Mars One Looking More and More Like “Mars None”

For Mars One, the hits just keep on coming. Coming on the heels of an MIT study which predicted would-be colonists would doe of hypoxia by the 68th day of a notionally permanent relocation to the Red Planet, and more recent reports that plans for a 2018 surface lander and orbiter have been shelved, Mars One is now dealing with accusations by one of its 100 finalists that the Bas Landorf’s organization is both dunning that same group for money, as well as conducting “interviews” which are anything but serious.

The full article is here, and it is worth a read, but two excerpts detailing efforts by Australian reporter Elmo Keep who has made something of a crusade of unmasking Mars One gives the flavor:

“According to Keep’s research, Mars One’s figure of over 200,000 applicants was simply false. Only 2,071 people actually paid the entry fee, he told Sky News recently. “According to the dozens of people I interviewed over the course of a year for the story, there is scant-to-no proof Mars One has any capability to make it real.”

and

“Roche described how he had thought there would be proper in-person interviews, several days of testing, and what in his mind “approached a legitimate astronaut selection process.” However, the company then had everyone sign a non-disclosure agreement, and proceeded to conduct 10-minute Skype interviews, he said. There were no psychological or psychometric tests he expected from a selection process for a deep-space mission. Applicants were forbidden to record anything or take notes.”  “I have not met anyone from Mars One in person,” Roche told Keep.”

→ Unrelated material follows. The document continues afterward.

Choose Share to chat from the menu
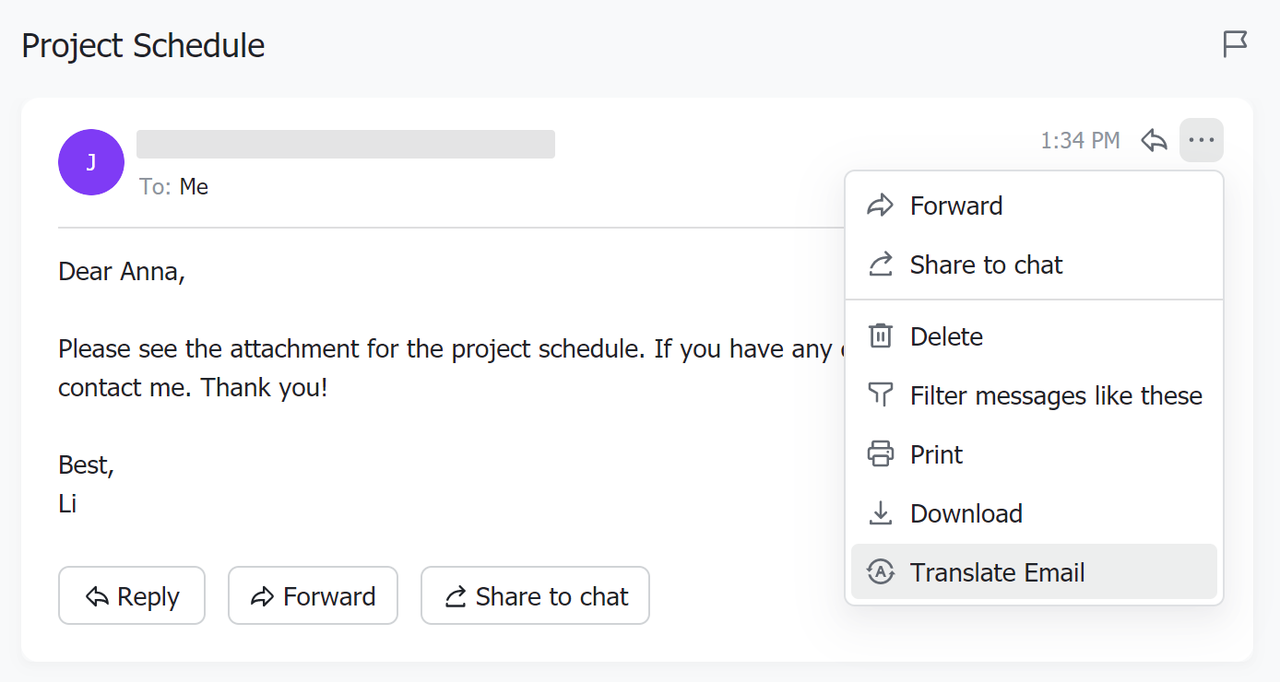Image resolution: width=1280 pixels, height=682 pixels. click(986, 265)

Given the rising tide of negative stories regarding Mars One, it would hardly be surprising if there is more to come. From a certain perspective, the organization has never successfully convinced the space press that its intentions are as explicit as they might seem, even if its means were lacking. As for the mainstream press, the goofy and wholly inaccurate narrative of a “suicide mission,” has trumped any thoughtful discussion of why Mars One might have raised some legitimate questions as to why and how we are going to the Red Planet in the first place, (assuming for the moment that we are, some day.)

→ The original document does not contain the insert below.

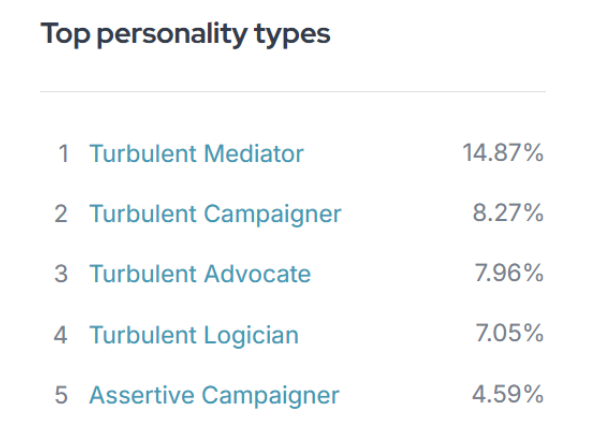This screenshot has height=426, width=600.
Task: Click the word Advocate in third entry
Action: (259, 274)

The bottom line is that if it Mars One is serious about its goals, it is time to clear the air before it does lasting damage not just to itself, but more importantly to the concept of privately funded exploration and colonization. As many highly credible sources have pointed out, NASA’s own nebulous plans for going to Mars demand a leap of faith of an altogether different sort, one which requires steady federal expenditures on an expensive and archaic solution, year after year for decades to come. And in the end, no-one projects that any human will permanently settle on Mars using that architecture.

A permanent future must lie somewhere in the middle, and even if Mars One has gotten nothing else right, its plan to use major hardware elements and launch solutions which are both affordable and available in the near term should be considered a notable contribution to challenge shared by many, but thus far solved by none. For the moment however, that contribution is being undermined by popular narrative which invites unnecessary doubts about its real motives.